:: Data for the task

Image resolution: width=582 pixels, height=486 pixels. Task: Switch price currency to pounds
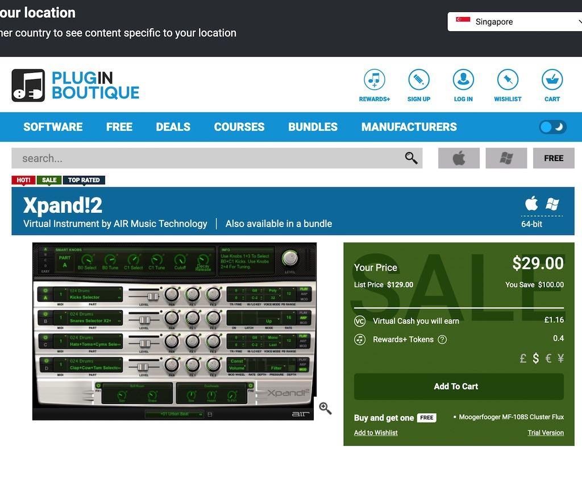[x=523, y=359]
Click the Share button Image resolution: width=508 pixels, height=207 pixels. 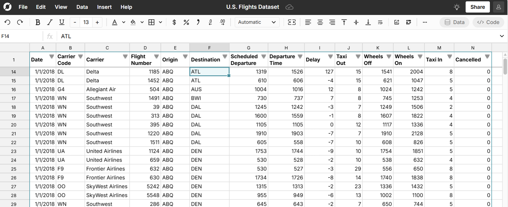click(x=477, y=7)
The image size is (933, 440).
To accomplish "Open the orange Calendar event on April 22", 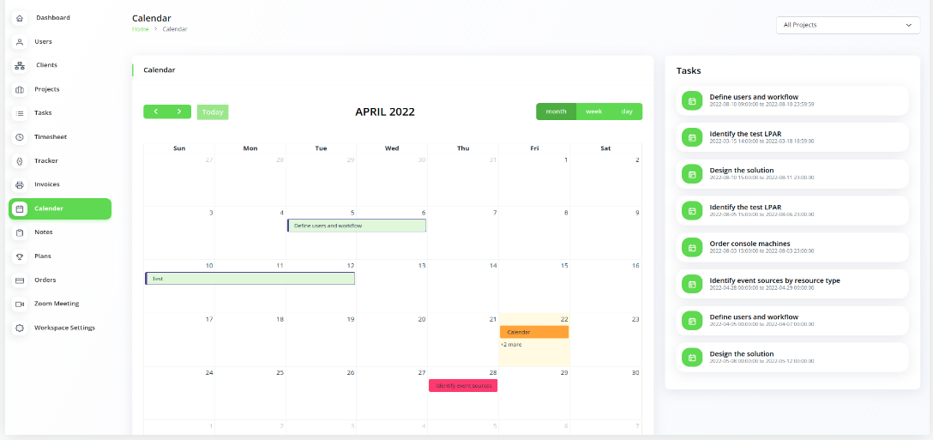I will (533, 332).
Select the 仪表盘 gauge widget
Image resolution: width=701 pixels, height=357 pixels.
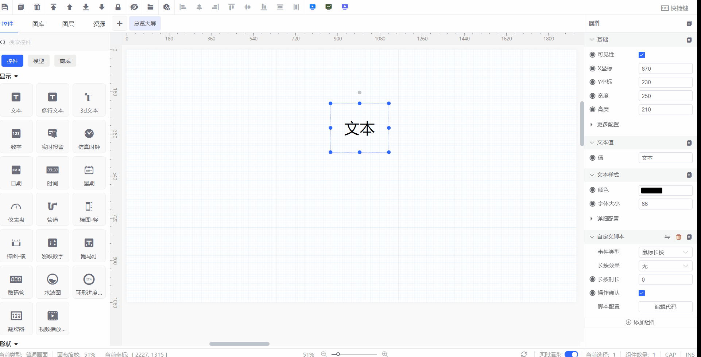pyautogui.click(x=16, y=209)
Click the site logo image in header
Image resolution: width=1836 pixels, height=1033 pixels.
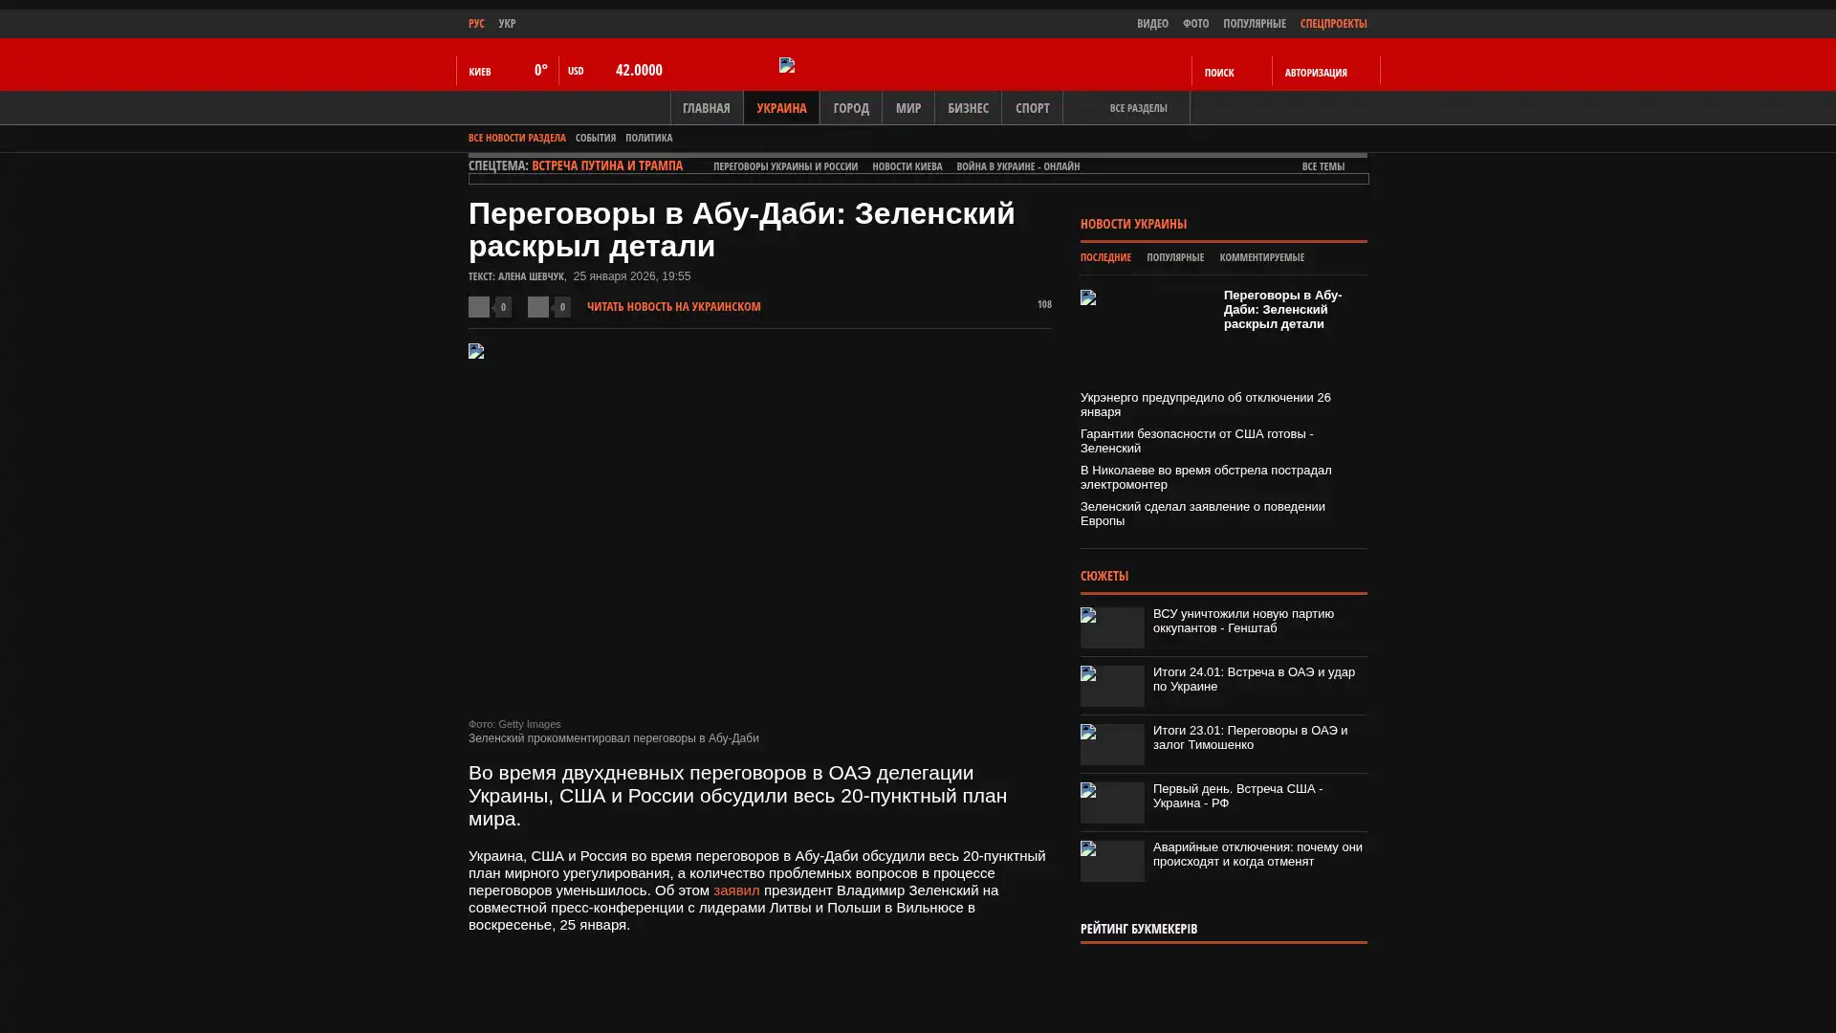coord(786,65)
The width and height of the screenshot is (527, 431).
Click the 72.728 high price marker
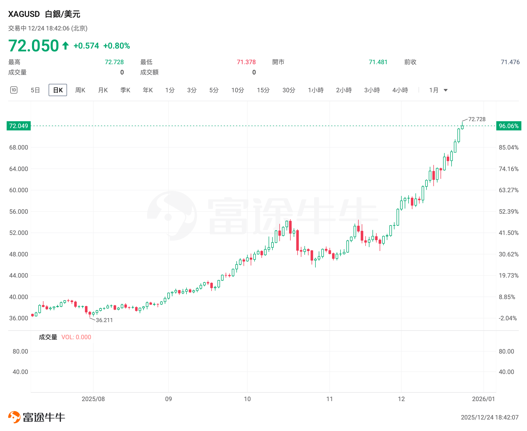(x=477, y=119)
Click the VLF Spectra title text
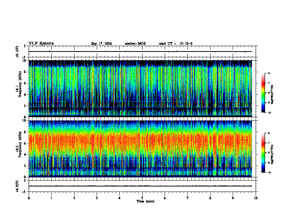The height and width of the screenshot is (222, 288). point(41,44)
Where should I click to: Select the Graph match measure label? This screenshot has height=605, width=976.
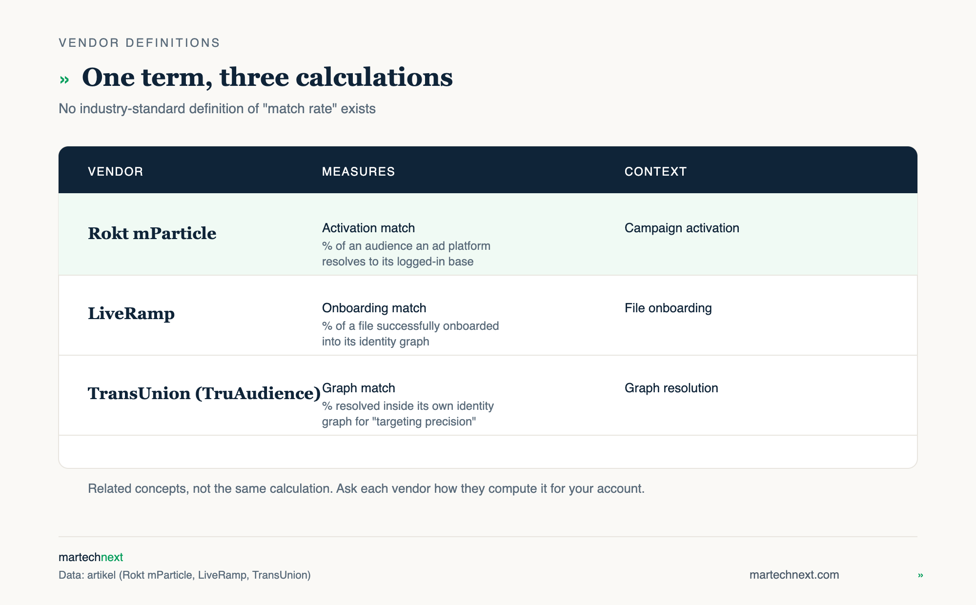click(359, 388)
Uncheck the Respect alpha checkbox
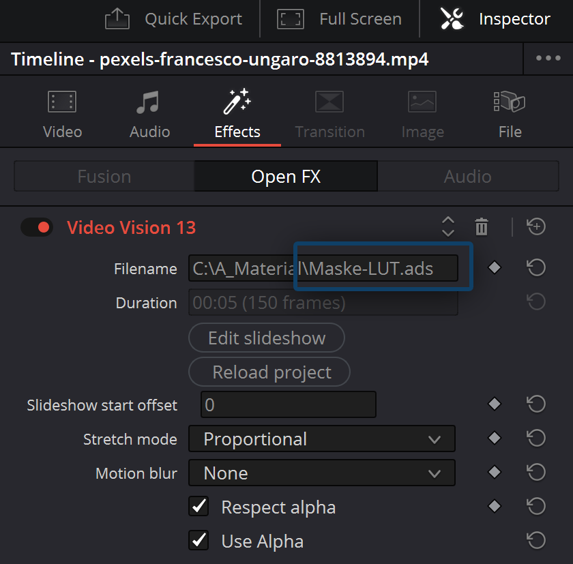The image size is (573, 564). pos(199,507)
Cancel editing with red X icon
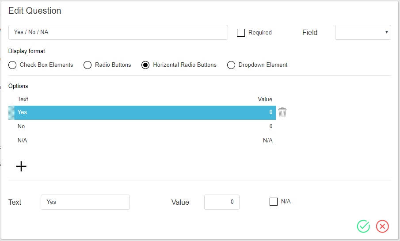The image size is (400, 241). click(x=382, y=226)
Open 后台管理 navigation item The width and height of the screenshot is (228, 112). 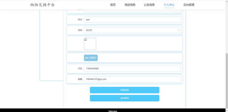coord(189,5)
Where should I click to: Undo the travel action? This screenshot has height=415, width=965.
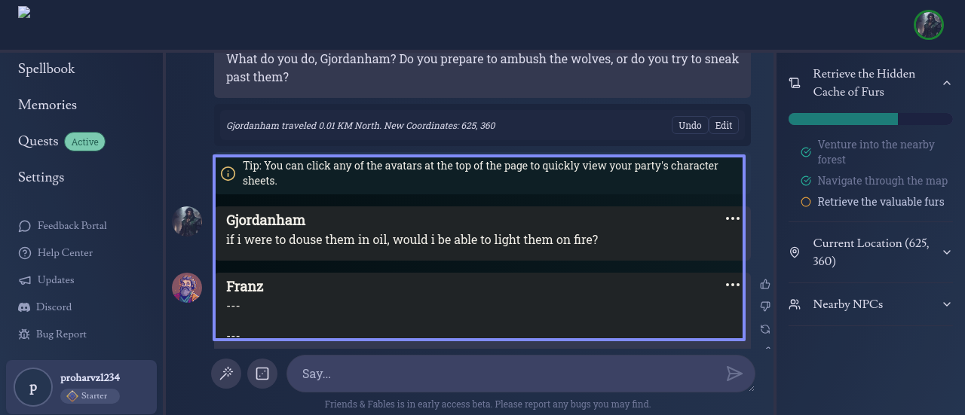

::::

Exercise task: Gather every line of the material above that contains the string "should". Case counts.

Result of this task:
Where should I click to: Select the Graph match measure label? This screenshot has height=605, width=976.
Where should I click to: Undo the travel action? This screenshot has height=415, width=965.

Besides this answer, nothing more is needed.